*RECORDS PROVIDED*.

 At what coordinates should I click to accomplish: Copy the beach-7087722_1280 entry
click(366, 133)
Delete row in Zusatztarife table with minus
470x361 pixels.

---

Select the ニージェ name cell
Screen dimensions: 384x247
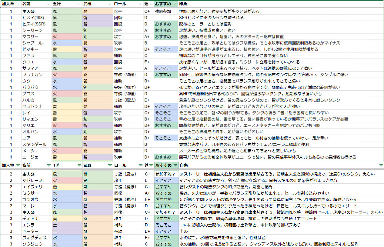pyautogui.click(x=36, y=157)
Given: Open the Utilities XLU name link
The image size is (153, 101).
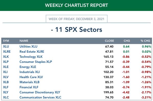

*YOUR GOAL*. Out of the data above, transcribe exactly and only the lines starting with the line that has "Delete row in Zusatztarife table with minus" and going on through the line that has "470x361 pixels.", both included.

*SOLUTION TO THE PROBLEM*.
Delete row in Zusatztarife table with minus
470x361 pixels.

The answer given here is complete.